Pontefract Greyhound Stadium
- Location: Baghill Lane, Pontefract, West Yorkshire
- Coordinates: 53°41′30″N 1°17′36″W﻿ / ﻿53.69167°N 1.29333°W
- Opened: 1938
- Closed: 1969

= Pontefract Greyhound Stadium =

Greyhound racing stadium in West Yorkshire

Pontefract Greyhound Stadium originally known as the Pontefract Willow Park Electric Hare Stadium was a greyhound racing stadium located on the north side of Baghill Lane in Pontefract, West Yorkshire, England.

==Greyhound racing==
Claude Firth, licensee of the Willow Park Hotel gained permission from the landlords to lease four acres of land. A greyhound track was constructed by Firth and his business partners J.W. Penty and Percy Smith. The stadium was located on an existing football ground. The racing was independent (not affiliated to the sports governing body the National Greyhound Racing Club).

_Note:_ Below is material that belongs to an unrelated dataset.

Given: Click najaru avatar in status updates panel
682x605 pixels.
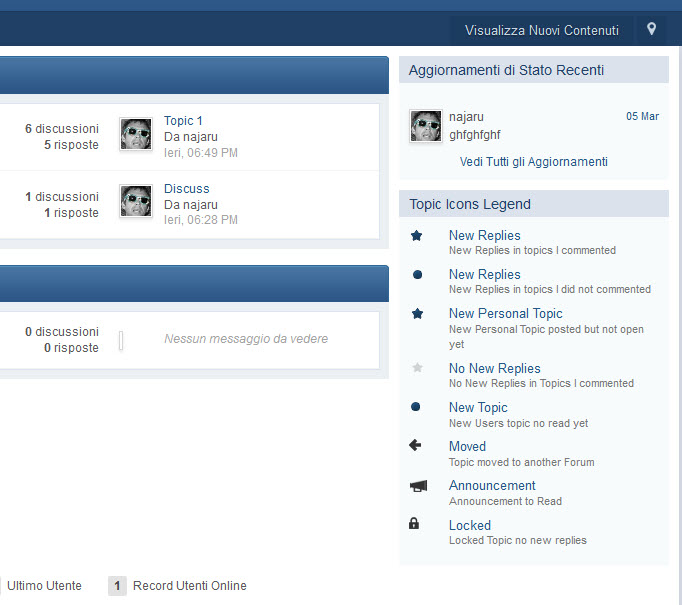Looking at the screenshot, I should (x=426, y=126).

When opening the stadium was called the Pontefract Willow Park Electric Hare Stadium. A two-year lease was agreed with Carters Knottingley Brewery Co Ltd at £30 per year and racing started in 1938. After the war further leases were agreed and in January 1951 the site of the Willow Park track had a value of £2,135.

==Closure==
In January 1964 the Carters Brewery integrated with parent company B.Y.B. Ltd and they sold the Willow Park site, which led to an agreement with Tees Land Investment Co Ltd & the local council in approving private housing development. The last meeting was held on 28 June 1969.